Er appellierte als Gewerkschafter an alle Verantwortlichen: „Deswegen bitte ich Euch alle, vor allem aber die Landtagsabgeordneten, von denen ich ja auch einige gesehen habe, aber auch Sie Frau Baerbock, Herr Scholz, Olaf, bitte: Lasst das nicht zu. Verhindern Sie, dass das größte Arbeitsgericht im Land geschlossen wird. Frau Baerbock, Herr Scholz, wollen Sie Kanzlerin oder Kanzler mit Wahlkreis in der einzigen Landeshauptstadt ohne Arbeitsgericht sein? Machen Sie deutlich, wie wichtig Ihnen der Erhalt von Arbeitsgerichten und damit Arbeitnehmerrechten sind.“

Brandenburgs Justizministerin Susanne Hoffmann (CDU) will die Arbeitsgerichtsstandorte Potsdam, Eberswalde und Senftenberg schließen und durch sogenannte „Gerichtstage“ ersetzen. Dieses Konzept ist allerdings schon einmal Mitte der 90er gescheitert, weil es zu ineffizient und zu teuer war, sagt ver.di. Seit Monaten ernte sie daher einen Sturm der Entrüstung von Seiten der Gerichte, Gewerkschaften und Kommunen.
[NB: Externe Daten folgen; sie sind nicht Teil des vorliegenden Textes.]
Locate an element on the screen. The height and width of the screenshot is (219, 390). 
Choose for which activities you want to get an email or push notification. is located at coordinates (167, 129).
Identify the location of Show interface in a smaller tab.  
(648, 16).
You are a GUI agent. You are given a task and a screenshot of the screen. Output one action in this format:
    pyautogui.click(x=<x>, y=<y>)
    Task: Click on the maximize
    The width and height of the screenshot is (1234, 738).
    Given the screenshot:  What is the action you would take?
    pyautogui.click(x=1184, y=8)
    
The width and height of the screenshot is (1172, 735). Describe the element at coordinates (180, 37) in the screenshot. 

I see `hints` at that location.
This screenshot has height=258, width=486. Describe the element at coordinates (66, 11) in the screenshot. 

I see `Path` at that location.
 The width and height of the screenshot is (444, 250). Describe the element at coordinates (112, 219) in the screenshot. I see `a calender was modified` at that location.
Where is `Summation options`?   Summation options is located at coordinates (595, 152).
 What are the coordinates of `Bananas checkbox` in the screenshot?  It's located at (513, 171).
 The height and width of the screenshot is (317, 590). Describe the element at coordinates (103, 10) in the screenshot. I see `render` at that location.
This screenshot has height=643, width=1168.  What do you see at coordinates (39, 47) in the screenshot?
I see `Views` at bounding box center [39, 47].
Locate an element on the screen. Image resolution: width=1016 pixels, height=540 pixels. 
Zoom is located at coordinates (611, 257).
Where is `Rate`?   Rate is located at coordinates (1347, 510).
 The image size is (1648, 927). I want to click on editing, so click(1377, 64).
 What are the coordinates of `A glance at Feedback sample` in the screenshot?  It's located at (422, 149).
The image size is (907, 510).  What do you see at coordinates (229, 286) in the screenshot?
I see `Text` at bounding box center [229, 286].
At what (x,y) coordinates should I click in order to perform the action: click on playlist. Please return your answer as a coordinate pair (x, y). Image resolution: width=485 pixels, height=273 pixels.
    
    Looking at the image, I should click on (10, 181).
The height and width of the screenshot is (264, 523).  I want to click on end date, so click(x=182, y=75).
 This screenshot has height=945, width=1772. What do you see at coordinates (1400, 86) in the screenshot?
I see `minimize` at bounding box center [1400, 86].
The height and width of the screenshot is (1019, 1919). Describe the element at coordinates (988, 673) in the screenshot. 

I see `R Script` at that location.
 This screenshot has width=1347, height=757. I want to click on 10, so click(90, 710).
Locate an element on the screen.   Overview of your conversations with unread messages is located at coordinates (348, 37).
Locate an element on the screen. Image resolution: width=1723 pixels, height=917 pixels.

„Die sogenannten Gerichtstage von Susanne Hoffmann als Ersatz für Arbeitsgerichtsstandorte und die Überführung der Arbeitsgerichtsbarkeit in die Zivilgerichtsbarkeit sind ein historischer Rückschritt. Den wollen wir verhindern“, sagt Katja Boll, die zuständige Gewerkschaftssekretärin bei ver.di. „Brandenburg würde damit die Errungenschaften zur Sichtbarkeit von Arbeitnehmerrechten ohne Not abschaffen. Das will hier doch keiner außer Susanne Hoffmann.“

Gegen die Pläne laufen auch die Linken weiter Sturm und fordern den Erhalt der Standorte. „Die Pläne der Landesregierung führen zu einer drastischen Verschlechterung der Verfügbarkeit des Rechtsschutzes für Arbeitnehmer*innen in Brandenburg. Nach Umsetzung dieser Pläne wäre Potsdam die einzige Landeshauptstadt in der Bundesrepublik ohne eigenen Arbeitsgerichtsstandort. Was für eine absurde Idee! Gerichtstage sind doch kein Ersatz für ordentliche Gerichtsstandorte! Das werden wir als LINKE nicht hinnehmen. Beim Kampf um den Erhalt aller Brandenburger Arbeitsgerichtsstandorte stehen wir deshalb ganz klar an der Seite der Gewerkschaften!“, betonte Katharina Slanina.